Nach den Feststellungen des FG war Ursache für die Auflösung des Dienstvertrages nicht bereits die ―freiwillige― Kandidatur zur Parlamentswahl, sondern die Bewerbung für ein politisches Amt, welcher sich der Kläger als Spitzenkandidat seiner Partei aus politischen und damit faktischen Gründen nicht mehr entziehen konnte. Zum Zeitpunkt seiner Kandidatur zur Parlamentswahl konnte der Kläger noch davon ausgehen, dass selbst nach erfolgreicher Wahl und Übernahme eines politischen Amtes sein Dienstverhältnis nicht berührt würde. Zudem spricht im Allgemeinen in solchen Fällen, in denen der Arbeitgeber eine Abfindung für die Auflösung eines Dienstverhältnisses zahlt, die Vermutung dafür, dass dieser, nicht der Arbeitnehmer, die Auflösung verursacht hat (vgl. so zu § 3 Nr. 9 EStG: Bergkemper in Herrmann/Heuer/Raupach, Einkommensteuer- und Körperschaftsteuergesetz mit Nebengesetzen, Kommentar, § 3 EStG Rdnr. 9; Offerhaus, Deutsche Steuer-Zeitung ―DStZ― 1981, 445; Schmidt/Heinicke, Einkommensteuergesetz, § 3 "Abfindungen wegen Auflösung eines Dienstverhältnisses").

In diesem Sinne hat der III. Senat des BFH eine Entschädigung i.S. des § 24 Nr. 1 Buchst. a EStG bejaht, auch wenn der Steuerpflichtige sich um ein Amt bemüht hat, gewählt wird und die Wahl ausdrücklich annimmt (Urteil vom 26. Februar 1988 III R 241/84, BFHE 153, 33, BStBl II 1988, 615). Diese Entscheidung ist zwar ―worauf das FA zutreffend hinweist― zu der Frage ergangen, ob eine Aufwandsentschädigung nach § 24 Nr. 1 Buchst. a EStG i.V.m. § 2 Abs. 1 EStG steuerbar ist. Die Frage, ob die Tatbestandsmerkmale des § 24 Nr. 1 EStG erfüllt sind, ist aber unabhängig davon zu beantworten, welche Rechtsfolgen hieran anknüpfen (vgl. zu den unterschiedlichen Rechtsfolgen des § 24 Nr. 1 EStG Horn in Herrmann/Heuer/Raupach, a.a.O., § 24 EStG Rdnr. 35).

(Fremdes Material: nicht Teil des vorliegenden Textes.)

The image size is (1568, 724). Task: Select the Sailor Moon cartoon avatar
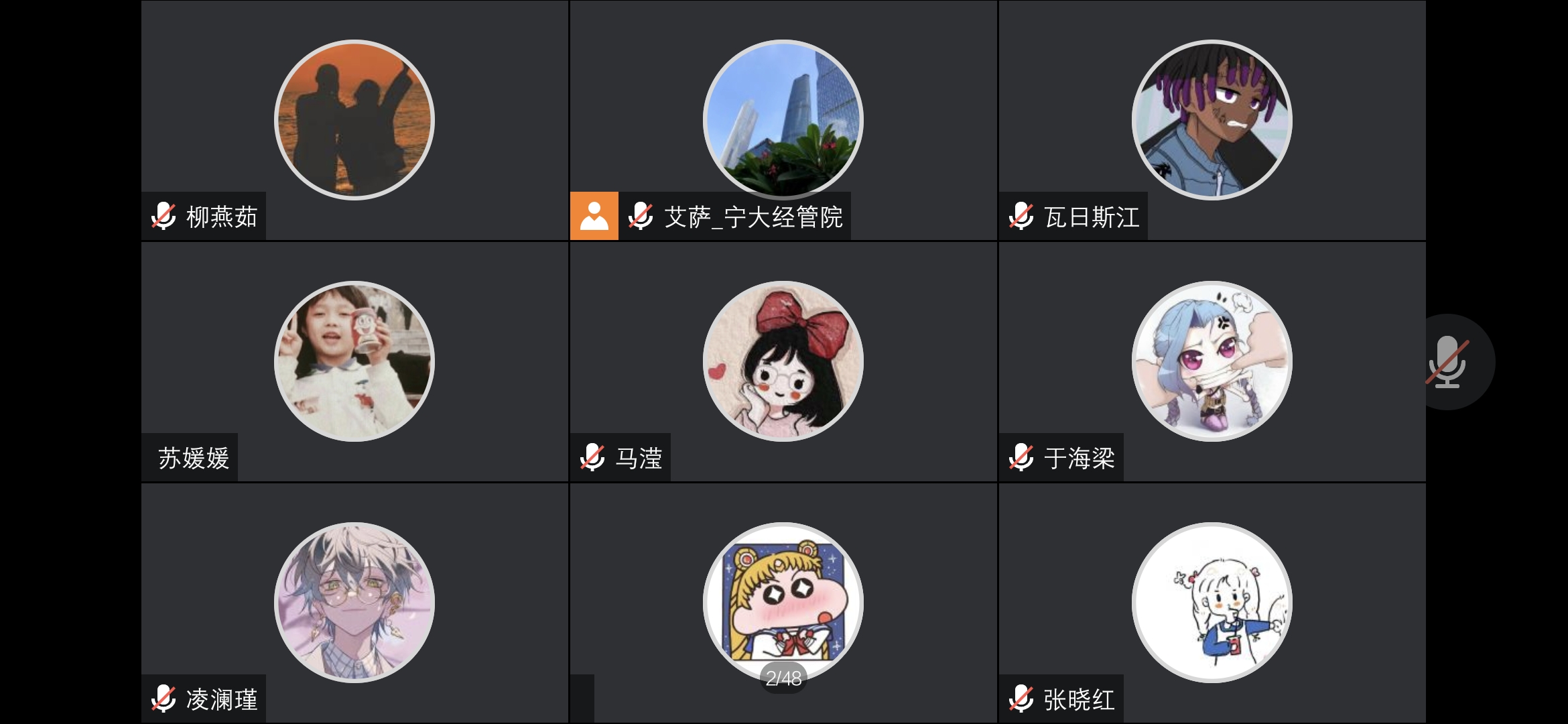783,603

2. Die dem Kläger gezahlte Abfindung ist aber nur insoweit Entschädigung für entgehende Einnahmen i.S. des § 24 Nr. 1 Buchst. a EStG, als sie Ersatz für das aufgrund der Vertragsbeendigung entgehende Aktivgehalt enthält.

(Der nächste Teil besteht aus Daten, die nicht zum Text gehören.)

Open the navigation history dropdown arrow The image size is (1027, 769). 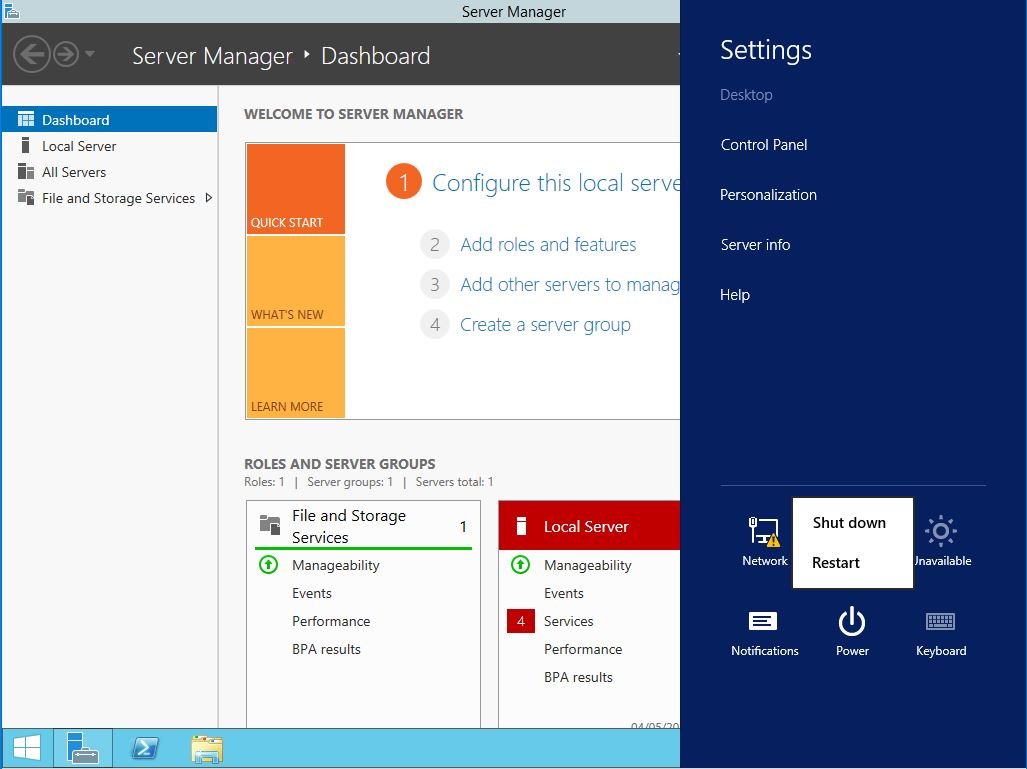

Nach ständiger Rechtsprechung des BFH liegt keine Entschädigung i.S. des § 24 Nr. 1 Buchst. a EStG, sondern eine nicht tarifbegünstigt zu besteuernde Erfüllungsleistung vor, wenn vertragliche Ansprüche bestehen bleiben und sich nur die Zahlungsmodalität für diese Ansprüche ändert (vgl. hierzu z.B. BFH-Urteile vom 25. August 1993 XI R 8/93, BFHE 172, 338, BStBl II 1994, 167; vom 21. September 1993 III R 53/89, BFHE 172, 349; vom 21. September 1993 IX R 32/90, BFH/NV 1994, 308, BFH-Beschluss vom 12. Januar 2000 XI B 99/98, BFH/NV 2000, 712, jeweils m.w.N.). Im Streitfall diente die streitige Abfindung auch der Erfüllung der Ruhegehaltsansprüche bis zum 31. Dezember 1999.

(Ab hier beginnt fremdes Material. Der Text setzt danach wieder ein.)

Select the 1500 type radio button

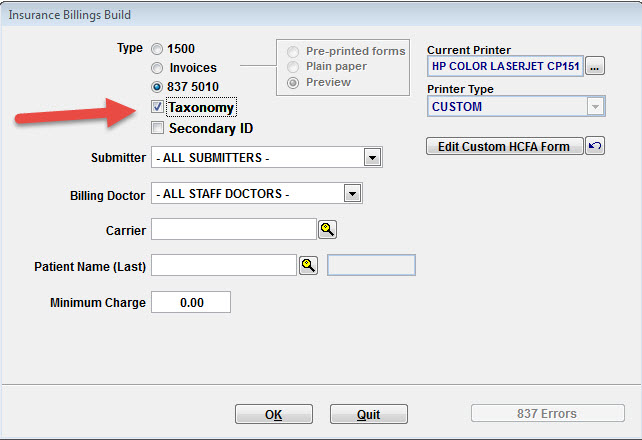coord(157,49)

Der Kläger erhielt die Abfindung für den Verlust der Dienststellung und als Abfindung für seinen Pensionsanspruch bis zum 31. Dezember 1999. Der Teil der Abfindung, der auf die Abfindung des mit Ablauf des Dienstvertrages entstehenden Pensionsanspruches entfällt, ist keine Entschädigung i.S. des § 24 Nr. 1 EStG, da nach § 6 Nr. 1 c des Dienstvertrages davon auszugehen ist, dass die Verpflichtung des Arbeitgebers zur Zahlung von Ruhegehalt bei Nichtverlängerung der Amtszeit dem Grunde nach unangetastet blieb. Soweit daher die Abfindung den fortbestehenden Ruhegehaltsanspruch bis zum 31. Dezember 1999 in einem Betrag abgalt, wurde lediglich die Zahlungsmodalität für den Versorgungsanspruch geändert. Eine neue Rechtsgrundlage für den Versorgungsanspruch wurde nicht geschaffen (vgl. auch BFH-Urteil vom 27. Februar 1991 XI R 8/97, BFHE 164, 243, BStBl II 1991, 703).

3. Die Abfindung ist in dem von § 3 Nr. 9 EStG vorgegebenen Umfang steuerfrei.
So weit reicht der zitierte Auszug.